In this work the floating-point tangent function is implemented as a *fused operator*. We present a step-by-step error analysis which allows optimizing the internal operations by computing just-right for obtaining a faithfully rounded implementation. The results presented in Section V show the superiority of this approach compared to the best polynomial approximation implementations.

#### II. BACKGROUND

The IEEE-754 standard for floating-point arithmetic (revised in 2008) [1] represents binary floating-point numbers using a three element tuple: sign (1 bit), exponent (w<sub>E</sub>bits) and fraction (w<sub>F</sub>bits) - (s, e, f) such that:  $x = (-1)^{s}2^{e}1.f$ . The widths of the fields defines the supported formats: (1, 8, 23) for single precision and (1, 11, 52) for double precision.



Fig. 1. IEEE-754 correct rounding for round to nearest and the non-standard and faithful rounding

Let x, y and q be floating-point numbers such that  $q = \circ(x \text{ op } y)$  where  $(\circ)$  denotes rounding an infinitely accurate result to the target format. Rounding to nearest is desired as it provides the best accuracy (maximum error of  $1/2 \ ulp$  where the ulp denotes the unit in the last place). For elementary functions round to nearest is very difficult to obtain - problem called the Table Maker's Dilemma [13]. For these functions implementations diverge from the standard and implement the relaxed *faithful rounding* (Figure 1) with a maximum error of 1 ulp.

In this work we present a multiplier and memory based architecture of the floating-point tangent function having an accuracy of 1 ulp.
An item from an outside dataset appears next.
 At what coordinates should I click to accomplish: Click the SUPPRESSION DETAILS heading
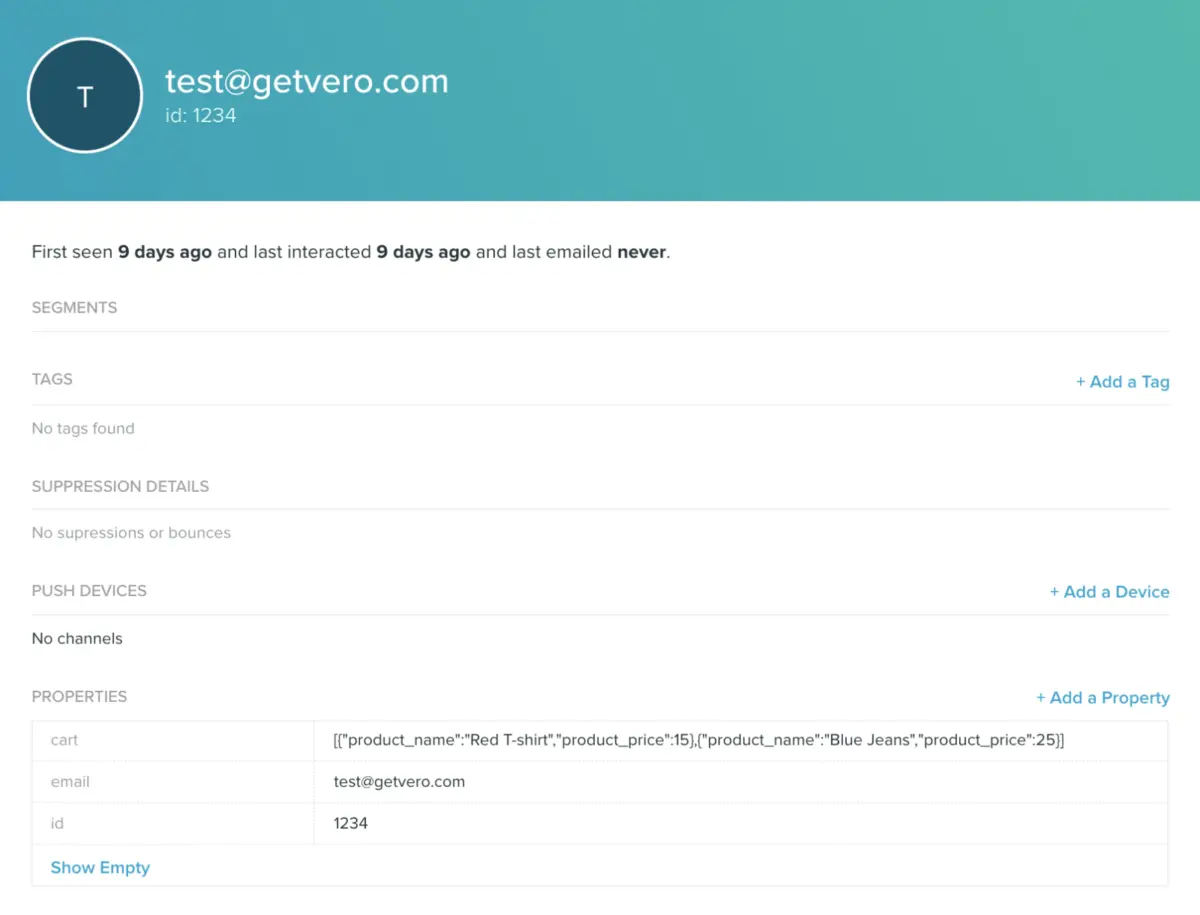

Recent Altera FPGAs such as Stratix-III/-IV [2], [4] contain thousands of such embedded resources. One Stratix-IV half-DSP block (each half can be configured independently) can be configured to implement either 2  $18 \times 18$  multipliers or one  $36 \times 36$  multiplier. Embedded memory blocks can also have various configurations, most relevant for this work being the  $256 \times 36$  and  $512 \times 18$  modes of the M9K block.

# III. Algorithm

We present here the algorithm used to compute a faithfully accurate floating-point tangent in single precision, where the input interval is restricted to  $[-\pi/2, +\pi/2]$ . This type of operator can be directly used in datapaths where we can bound beforehand the range of the the input variable. In order to obtain an operator for the full floating-point input range a supplementary range-reduction step is required [9], [15] which is currently outside the scope of this work.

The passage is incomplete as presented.